Items from a data source
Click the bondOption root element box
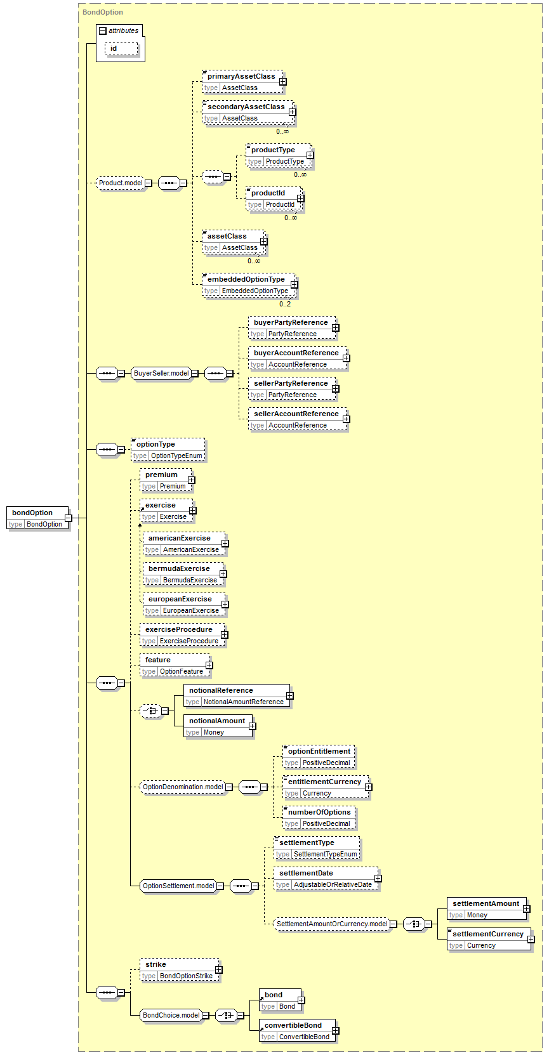[x=37, y=518]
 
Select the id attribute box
[x=122, y=48]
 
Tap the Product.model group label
[x=120, y=183]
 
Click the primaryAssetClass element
[x=243, y=82]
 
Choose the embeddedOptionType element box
[x=249, y=285]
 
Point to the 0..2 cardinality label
[x=284, y=305]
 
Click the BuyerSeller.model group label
[x=161, y=374]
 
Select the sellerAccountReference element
[x=298, y=419]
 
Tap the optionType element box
[x=168, y=450]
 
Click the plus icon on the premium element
[x=191, y=480]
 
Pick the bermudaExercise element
[x=183, y=574]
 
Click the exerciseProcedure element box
[x=182, y=635]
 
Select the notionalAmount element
[x=218, y=726]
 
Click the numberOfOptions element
[x=319, y=818]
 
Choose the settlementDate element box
[x=326, y=879]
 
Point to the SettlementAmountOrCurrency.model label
[x=332, y=924]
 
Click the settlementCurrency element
[x=489, y=939]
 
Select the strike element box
[x=180, y=970]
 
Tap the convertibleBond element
[x=298, y=1030]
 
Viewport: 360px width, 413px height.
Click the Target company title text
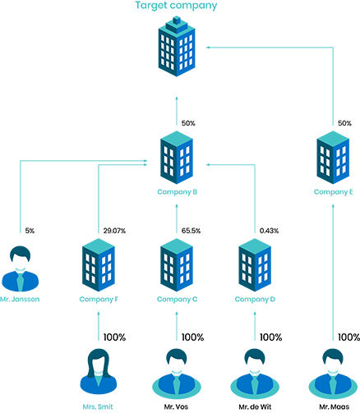coord(176,6)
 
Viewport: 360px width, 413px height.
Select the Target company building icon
coord(177,47)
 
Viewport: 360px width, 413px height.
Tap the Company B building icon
coord(177,158)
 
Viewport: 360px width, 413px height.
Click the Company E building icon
coord(333,158)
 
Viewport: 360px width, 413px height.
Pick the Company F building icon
coord(99,265)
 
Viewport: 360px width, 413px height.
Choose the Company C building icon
coord(177,265)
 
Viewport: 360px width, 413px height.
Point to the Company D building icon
coord(255,265)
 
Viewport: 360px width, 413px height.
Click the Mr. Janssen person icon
coord(21,268)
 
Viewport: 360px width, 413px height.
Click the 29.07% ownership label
coord(114,231)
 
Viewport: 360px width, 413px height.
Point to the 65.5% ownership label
coord(191,231)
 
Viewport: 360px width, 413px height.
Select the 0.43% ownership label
coord(269,231)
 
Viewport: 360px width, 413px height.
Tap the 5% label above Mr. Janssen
coord(30,231)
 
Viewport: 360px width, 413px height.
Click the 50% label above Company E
coord(344,123)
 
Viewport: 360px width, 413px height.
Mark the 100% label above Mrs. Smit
coord(114,337)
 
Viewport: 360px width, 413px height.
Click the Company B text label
coord(177,192)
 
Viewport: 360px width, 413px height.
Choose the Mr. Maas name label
coord(335,406)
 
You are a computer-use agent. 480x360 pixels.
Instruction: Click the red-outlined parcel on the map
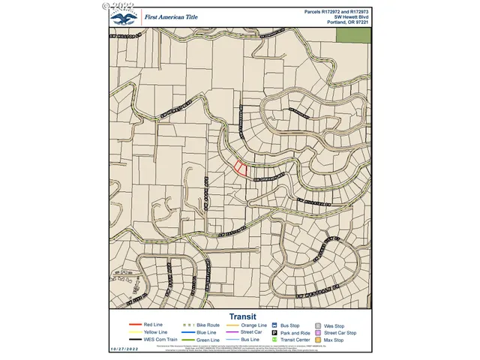(x=240, y=169)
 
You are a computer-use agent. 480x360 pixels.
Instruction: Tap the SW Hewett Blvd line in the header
(x=350, y=16)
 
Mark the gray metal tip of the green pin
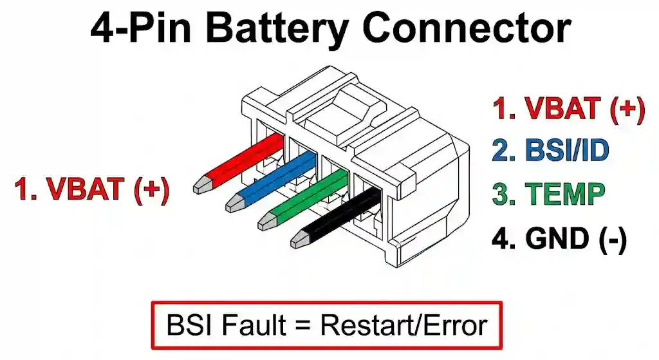(266, 222)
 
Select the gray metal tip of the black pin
(299, 240)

— Aim of the task —
Identify every line in the entries that contains the string "text", treating uppercase and lowercase letters as different, and copy each such line.

— Reply —
Click the Target company title text
Click the Company B text label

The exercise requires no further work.